## Exercise requirements
Each line from the one bearing "1000x498 pixels." through the last line of the entries below should be returned exactly, with pictures left out.

Saved data entries:
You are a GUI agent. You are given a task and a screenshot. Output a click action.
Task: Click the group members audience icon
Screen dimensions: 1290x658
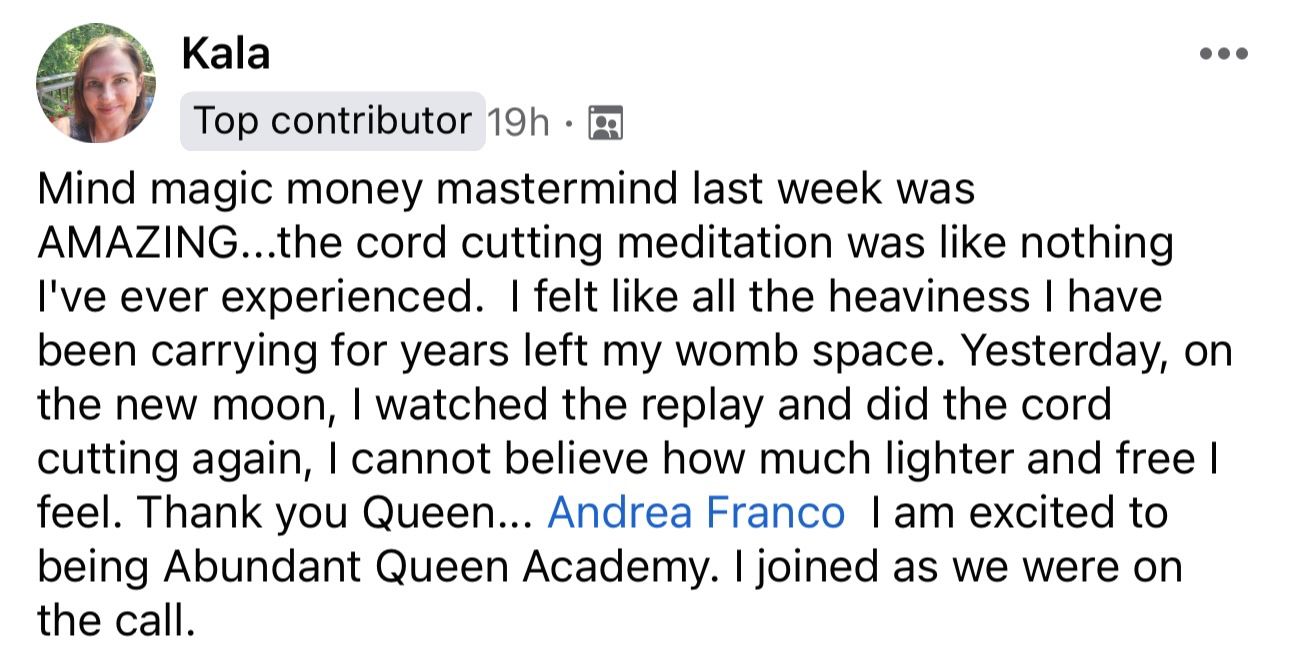[x=605, y=122]
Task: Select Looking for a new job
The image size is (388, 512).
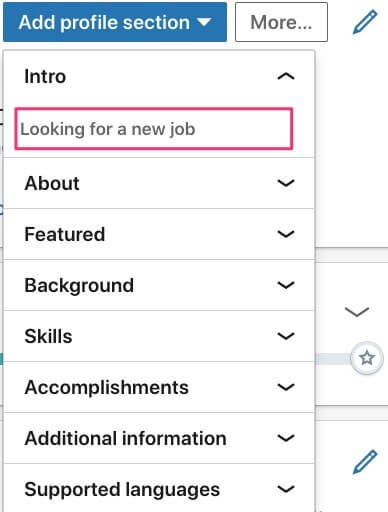Action: (154, 129)
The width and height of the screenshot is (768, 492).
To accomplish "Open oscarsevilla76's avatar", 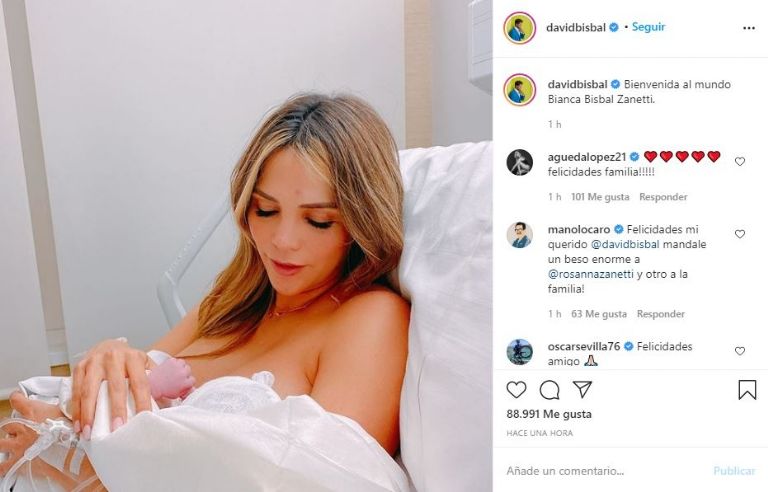I will [x=520, y=351].
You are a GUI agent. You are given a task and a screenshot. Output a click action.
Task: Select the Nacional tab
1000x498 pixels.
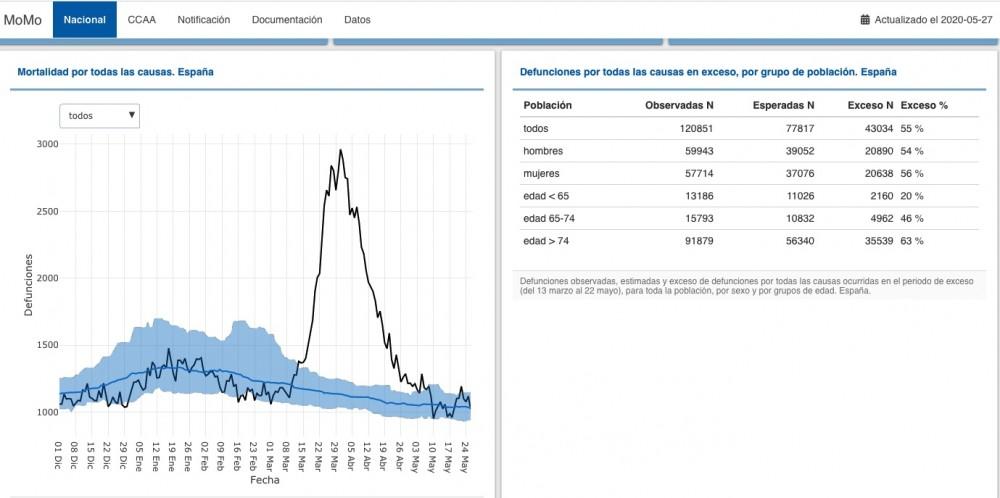pyautogui.click(x=84, y=20)
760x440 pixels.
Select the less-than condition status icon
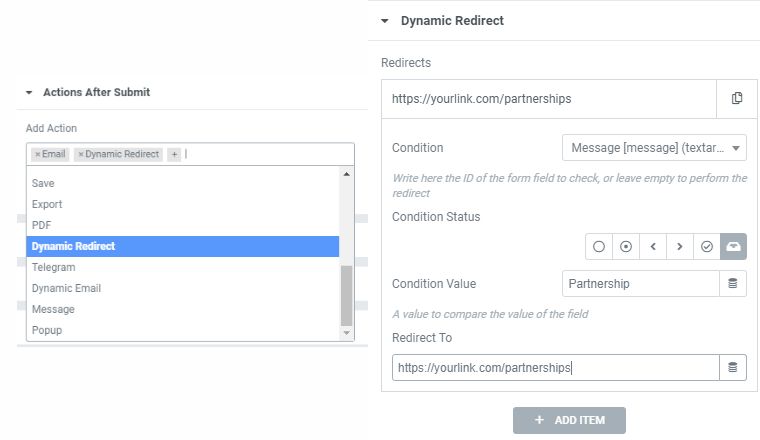tap(653, 246)
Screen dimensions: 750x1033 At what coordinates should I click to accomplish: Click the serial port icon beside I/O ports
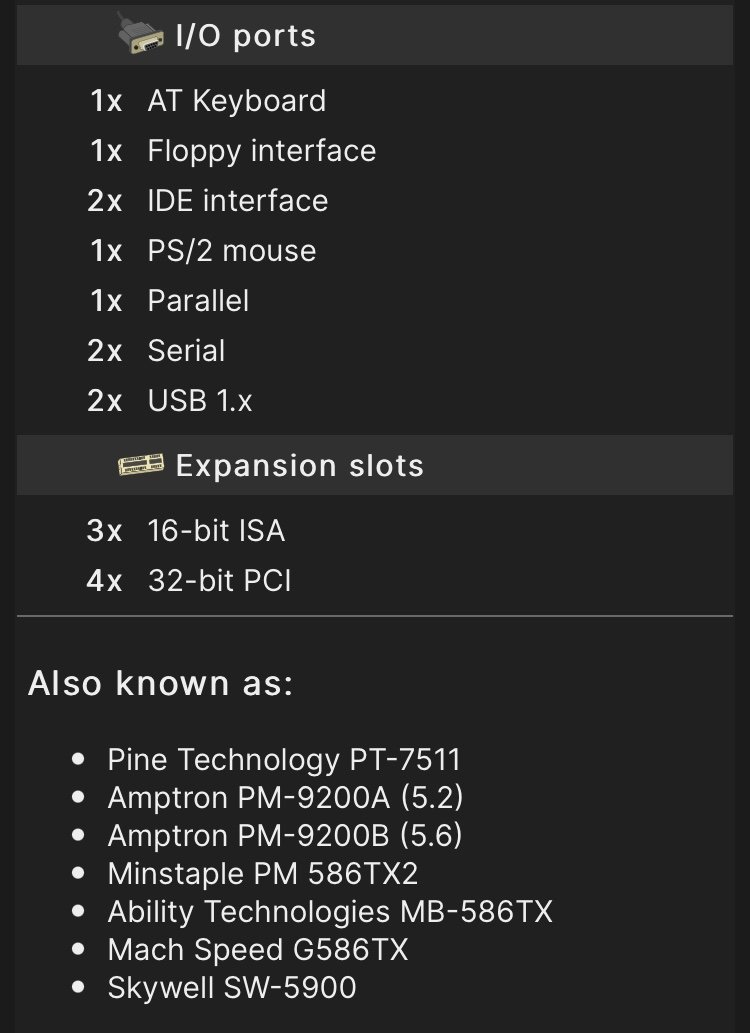click(141, 35)
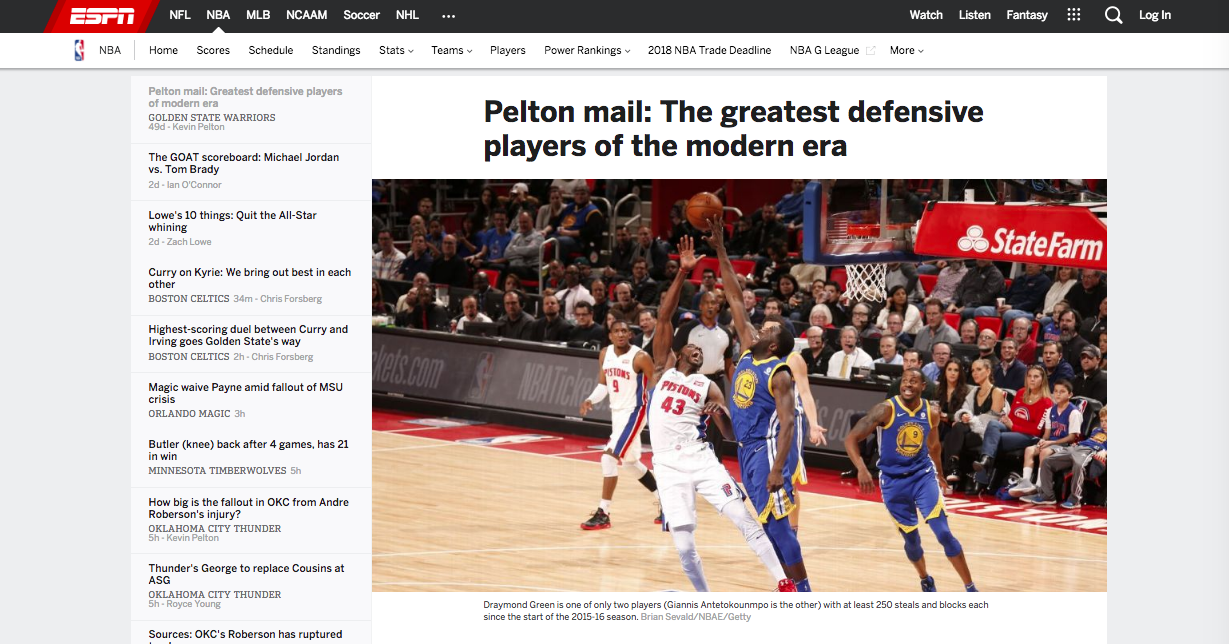Expand the Stats dropdown
Screen dimensions: 1229x644
(x=396, y=51)
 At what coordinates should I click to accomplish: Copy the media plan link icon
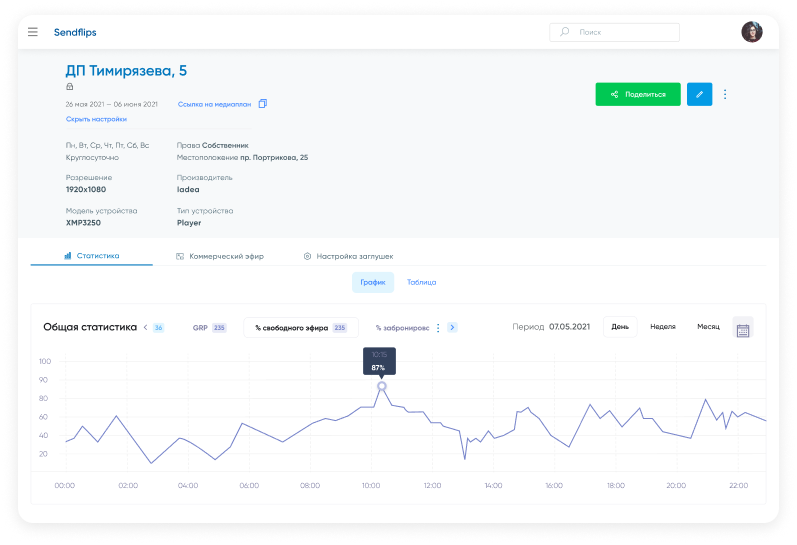(x=263, y=104)
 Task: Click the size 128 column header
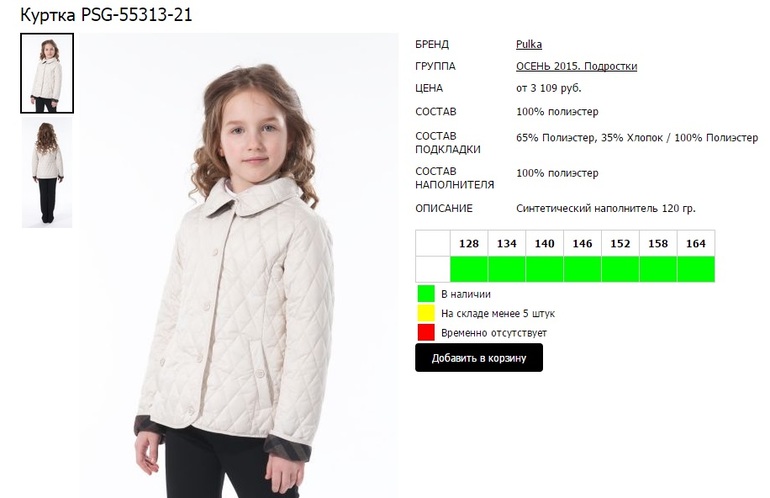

## Answer to this exercise
1000x498 pixels.
pyautogui.click(x=84, y=20)
760x440 pixels.
Select the less-than condition status icon
tap(653, 246)
Screen dimensions: 750x1033 At what coordinates should I click to accomplish: Click the serial port icon beside I/O ports
click(141, 35)
Expand the Stats dropdown
Screen dimensions: 1229x644
(x=396, y=51)
 At what coordinates should I click to accomplish: Copy the media plan link icon
(x=263, y=104)
 Task: Click the size 128 column header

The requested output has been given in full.